Poiché è la Russia a condurre gran parte delle offensive, avanzando spesso senza ripari, le perdite più pesanti colpiscono le truppe di Vladimir Putin. Il comandante ucraino Robert “Magyar” Brovdi, considerato uno degli ideatori della kill zone, ha dichiarato che nel solo mese di ottobre i suoi operatori di droni hanno colpito 8.060 nemici, di cui 4.729 uccisi: “Ogni azione è documentata dai video”, ha affermato. Secondo analisti di Kiev, nei momenti più intensi Mosca potrebbe perdere trecento uomini al giorno, una stima che il ministero della Difesa ucraino porta a livelli ancor più alti nei suoi report, spesso marcati da toni propagandistici.

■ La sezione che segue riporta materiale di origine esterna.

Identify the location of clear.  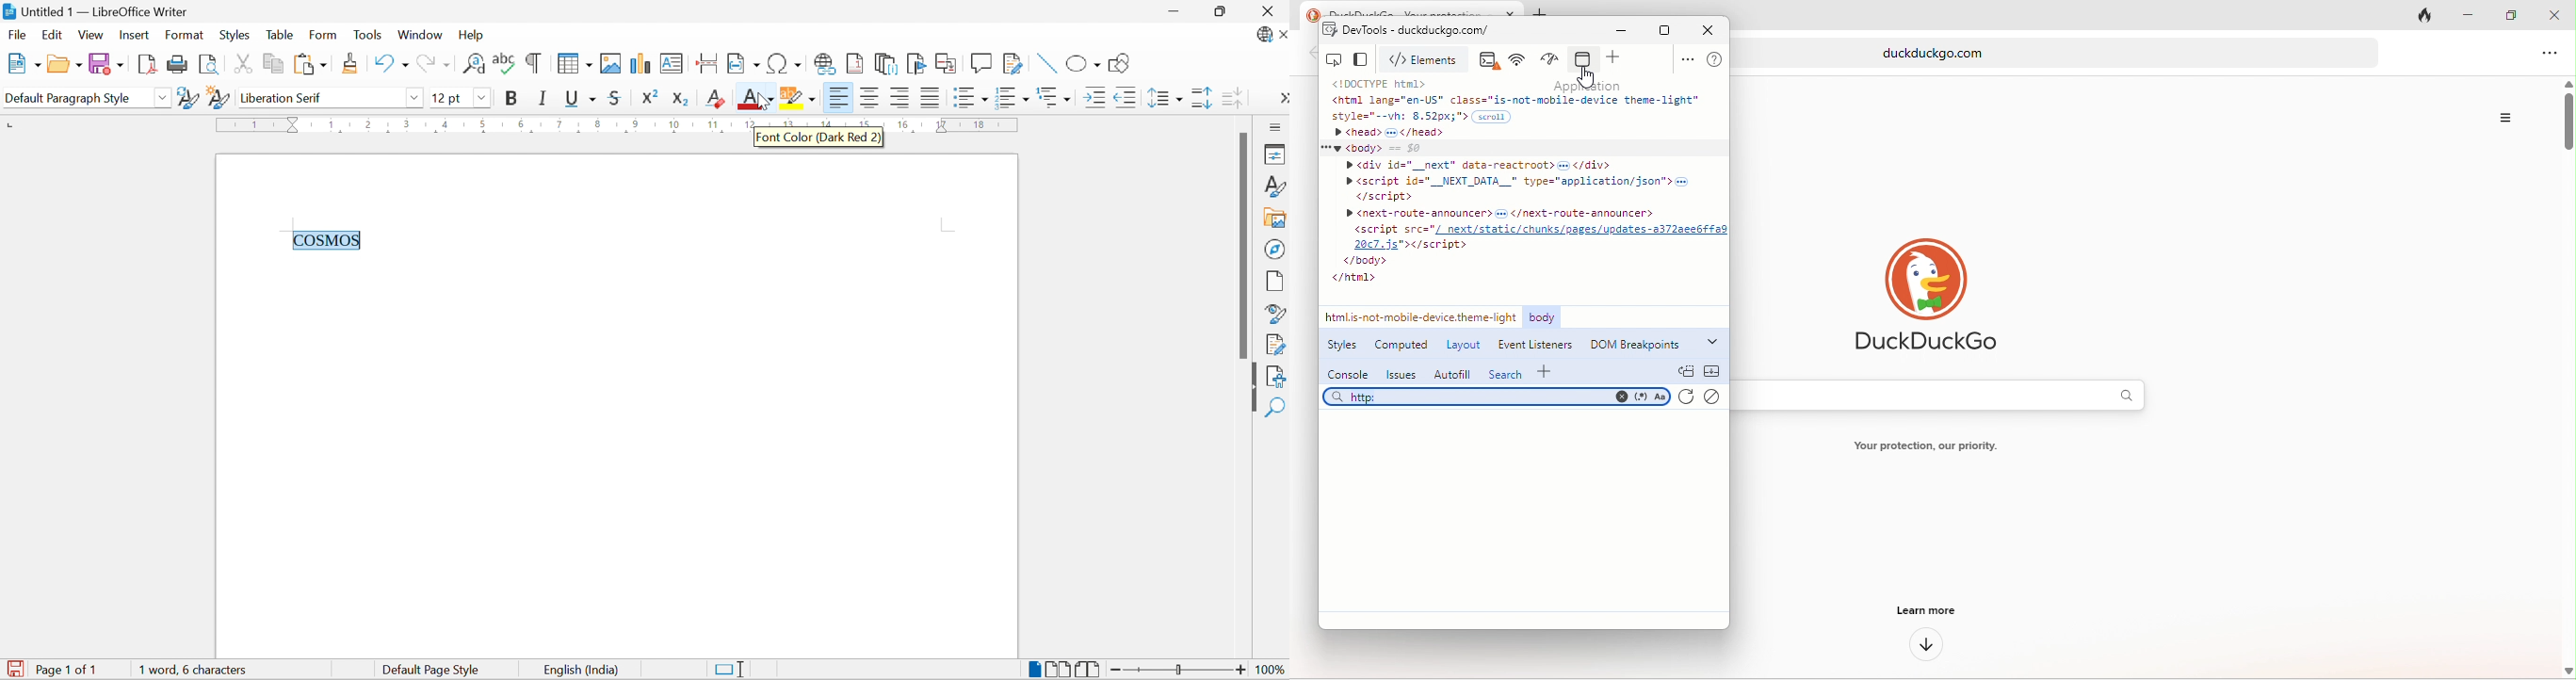
(1713, 398).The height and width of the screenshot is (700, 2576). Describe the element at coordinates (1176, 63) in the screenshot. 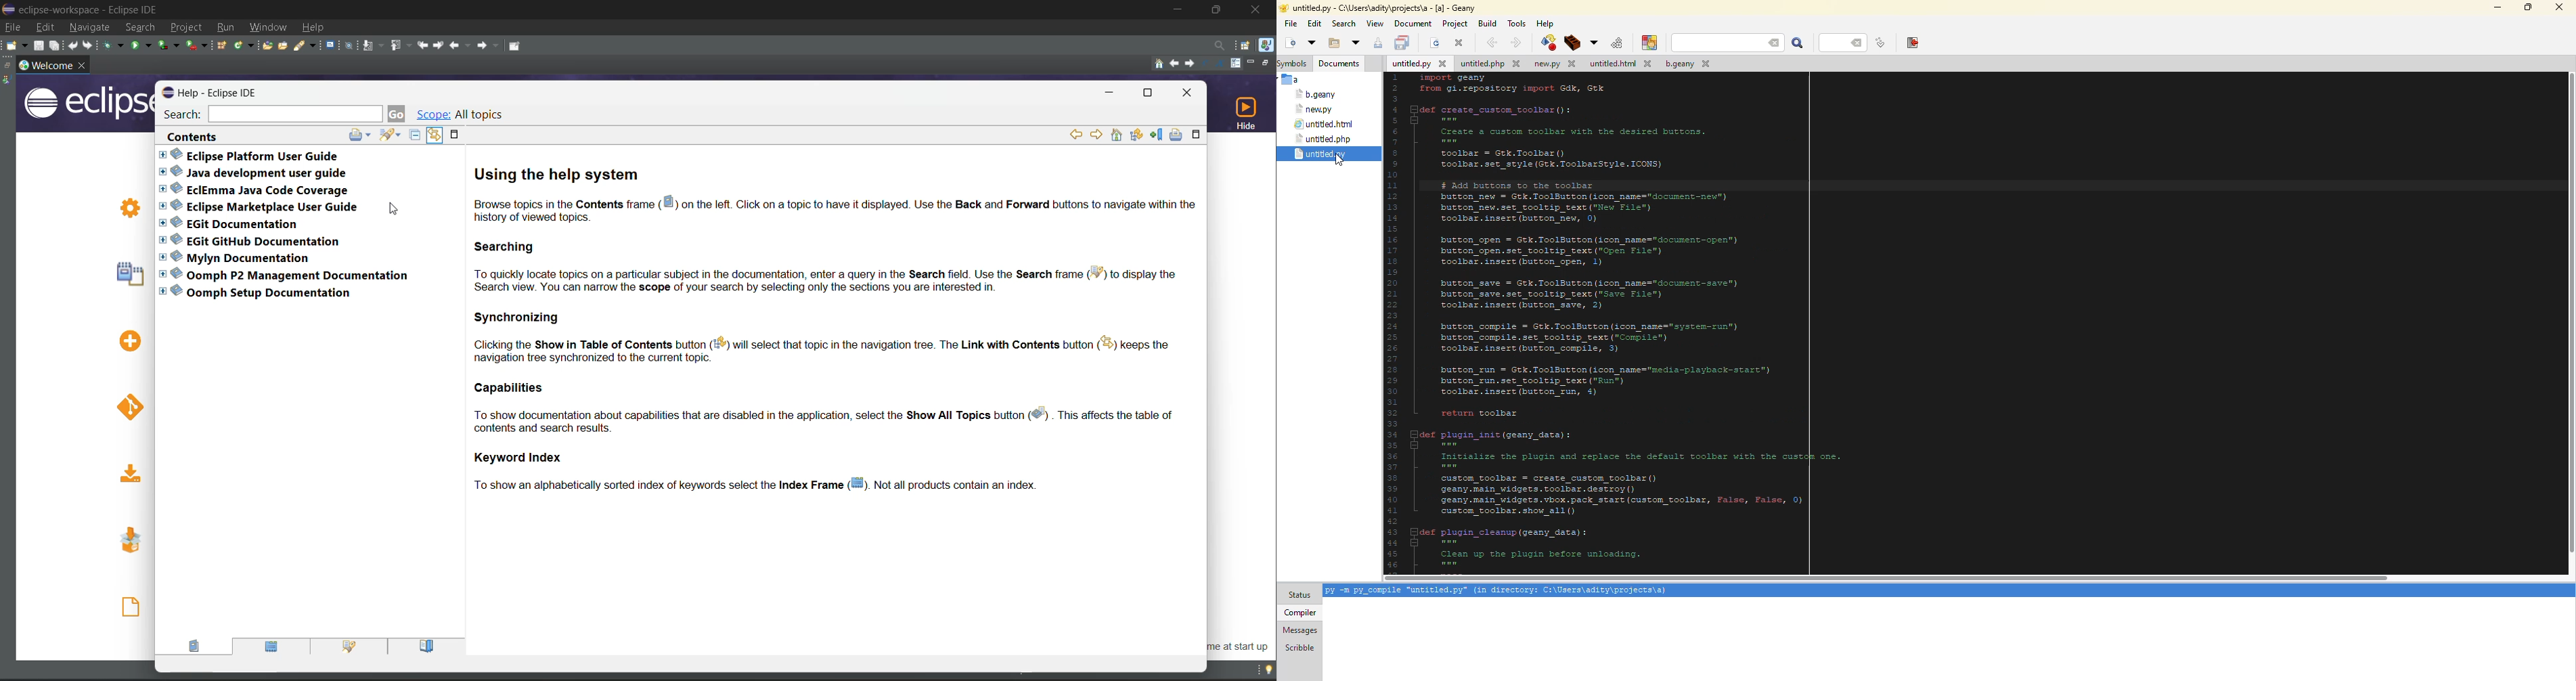

I see `previous topic` at that location.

Alla fine emerge un quadro che lascia poche illusioni. Putin avrebbe già perso oltre 300 mila uomini, superando in tre anni i morti dell’Afghanistan sovietico e delle due guerre cecene messe insieme. Ma dietro la mostruosa contabilità c’è un’altra verità: la Russia dispone di una riserva demografica che l’Ucraina non ha. Con 33 milioni di maschi arruolabili contro i sei milioni teorici di Kiev, Mosca recluta trentamila volontari al mese, mentre l’Ucraina fatica a rimpiazzare le perdite. Persino le diserzioni potrebbero incidere meno dei numeri stessi. Il vero nodo, nella sua crudezza, è che il Paese con più uomini perde di più ma può permettersi di perdere più a lungo. Ed è forse questo, più dei territori contesi, il dato che le due capitali vogliono nascondere.